### [EXERCISE DESCRIPTION]
Looking through the listing that follows, count the lines that contain "header" and give only that number.

### [RECORDS TO USE]
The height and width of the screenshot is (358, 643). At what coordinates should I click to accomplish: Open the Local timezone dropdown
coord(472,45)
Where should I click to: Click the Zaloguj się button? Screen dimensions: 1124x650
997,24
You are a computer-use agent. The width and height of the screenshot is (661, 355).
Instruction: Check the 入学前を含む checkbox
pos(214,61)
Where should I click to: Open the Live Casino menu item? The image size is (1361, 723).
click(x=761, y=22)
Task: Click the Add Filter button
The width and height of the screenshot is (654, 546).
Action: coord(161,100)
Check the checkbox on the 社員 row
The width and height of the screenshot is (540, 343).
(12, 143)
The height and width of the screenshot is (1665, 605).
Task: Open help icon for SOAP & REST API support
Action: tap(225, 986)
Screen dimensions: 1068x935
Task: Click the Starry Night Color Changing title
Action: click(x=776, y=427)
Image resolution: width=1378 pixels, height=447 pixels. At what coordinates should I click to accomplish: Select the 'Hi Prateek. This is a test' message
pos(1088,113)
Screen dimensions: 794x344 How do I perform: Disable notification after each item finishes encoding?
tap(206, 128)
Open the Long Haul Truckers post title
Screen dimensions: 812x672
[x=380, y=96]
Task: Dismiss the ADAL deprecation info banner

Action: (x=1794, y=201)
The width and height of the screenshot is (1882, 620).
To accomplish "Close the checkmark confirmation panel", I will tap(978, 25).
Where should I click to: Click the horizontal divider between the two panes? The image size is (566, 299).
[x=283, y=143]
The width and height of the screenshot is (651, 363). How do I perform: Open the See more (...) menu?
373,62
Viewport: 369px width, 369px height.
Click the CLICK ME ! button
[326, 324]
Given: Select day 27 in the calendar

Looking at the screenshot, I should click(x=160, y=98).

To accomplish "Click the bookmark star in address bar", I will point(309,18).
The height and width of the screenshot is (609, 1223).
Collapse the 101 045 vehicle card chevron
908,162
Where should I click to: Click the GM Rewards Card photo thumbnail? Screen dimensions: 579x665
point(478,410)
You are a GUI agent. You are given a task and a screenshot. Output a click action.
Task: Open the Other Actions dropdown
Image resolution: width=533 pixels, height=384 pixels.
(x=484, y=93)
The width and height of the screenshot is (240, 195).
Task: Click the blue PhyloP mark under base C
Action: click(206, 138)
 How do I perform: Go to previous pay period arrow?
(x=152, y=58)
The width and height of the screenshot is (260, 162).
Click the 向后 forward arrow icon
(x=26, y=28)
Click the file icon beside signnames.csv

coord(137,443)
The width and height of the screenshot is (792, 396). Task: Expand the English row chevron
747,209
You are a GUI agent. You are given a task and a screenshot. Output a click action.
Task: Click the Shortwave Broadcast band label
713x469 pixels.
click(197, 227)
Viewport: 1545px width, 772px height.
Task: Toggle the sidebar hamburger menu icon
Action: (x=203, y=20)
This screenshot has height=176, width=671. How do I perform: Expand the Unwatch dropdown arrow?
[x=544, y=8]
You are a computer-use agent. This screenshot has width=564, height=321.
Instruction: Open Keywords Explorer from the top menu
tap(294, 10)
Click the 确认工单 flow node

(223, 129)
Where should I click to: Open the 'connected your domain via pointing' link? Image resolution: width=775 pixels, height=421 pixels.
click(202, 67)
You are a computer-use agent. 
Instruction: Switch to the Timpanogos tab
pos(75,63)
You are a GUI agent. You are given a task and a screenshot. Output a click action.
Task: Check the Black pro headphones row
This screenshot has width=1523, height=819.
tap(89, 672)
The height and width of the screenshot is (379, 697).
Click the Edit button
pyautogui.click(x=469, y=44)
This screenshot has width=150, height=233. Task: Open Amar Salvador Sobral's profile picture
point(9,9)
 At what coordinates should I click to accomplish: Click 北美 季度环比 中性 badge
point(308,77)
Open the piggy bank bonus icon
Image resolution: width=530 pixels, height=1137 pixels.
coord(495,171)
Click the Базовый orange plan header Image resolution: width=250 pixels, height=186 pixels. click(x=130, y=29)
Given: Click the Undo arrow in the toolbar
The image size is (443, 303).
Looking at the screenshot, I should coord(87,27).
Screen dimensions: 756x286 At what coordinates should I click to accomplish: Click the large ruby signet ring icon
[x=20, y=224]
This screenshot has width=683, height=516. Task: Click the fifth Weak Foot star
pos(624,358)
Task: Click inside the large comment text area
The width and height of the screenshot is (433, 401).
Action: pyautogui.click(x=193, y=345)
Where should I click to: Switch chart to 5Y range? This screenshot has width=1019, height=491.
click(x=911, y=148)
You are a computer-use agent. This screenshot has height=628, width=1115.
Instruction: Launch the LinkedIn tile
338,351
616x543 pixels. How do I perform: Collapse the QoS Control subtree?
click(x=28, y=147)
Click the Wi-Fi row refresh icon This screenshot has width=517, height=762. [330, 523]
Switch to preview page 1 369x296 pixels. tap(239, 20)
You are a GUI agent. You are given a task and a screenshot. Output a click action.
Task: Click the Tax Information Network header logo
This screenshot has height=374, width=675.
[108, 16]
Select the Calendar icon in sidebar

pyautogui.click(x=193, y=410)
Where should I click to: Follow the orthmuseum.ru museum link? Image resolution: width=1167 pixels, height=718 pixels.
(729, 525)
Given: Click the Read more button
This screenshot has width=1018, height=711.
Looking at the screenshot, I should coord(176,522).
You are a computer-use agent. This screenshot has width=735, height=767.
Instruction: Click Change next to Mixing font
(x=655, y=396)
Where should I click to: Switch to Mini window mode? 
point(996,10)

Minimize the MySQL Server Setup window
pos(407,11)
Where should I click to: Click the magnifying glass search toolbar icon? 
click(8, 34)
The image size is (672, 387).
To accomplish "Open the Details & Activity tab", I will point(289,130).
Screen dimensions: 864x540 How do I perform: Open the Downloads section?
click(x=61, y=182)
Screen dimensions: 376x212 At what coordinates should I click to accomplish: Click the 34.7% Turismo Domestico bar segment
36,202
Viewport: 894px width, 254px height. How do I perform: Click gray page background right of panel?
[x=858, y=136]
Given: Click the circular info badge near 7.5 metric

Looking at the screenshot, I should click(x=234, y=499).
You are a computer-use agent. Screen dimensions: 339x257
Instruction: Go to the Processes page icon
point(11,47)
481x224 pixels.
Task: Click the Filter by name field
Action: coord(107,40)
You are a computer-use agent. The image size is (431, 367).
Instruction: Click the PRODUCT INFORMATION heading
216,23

### [WRITTEN SOLUTION]
2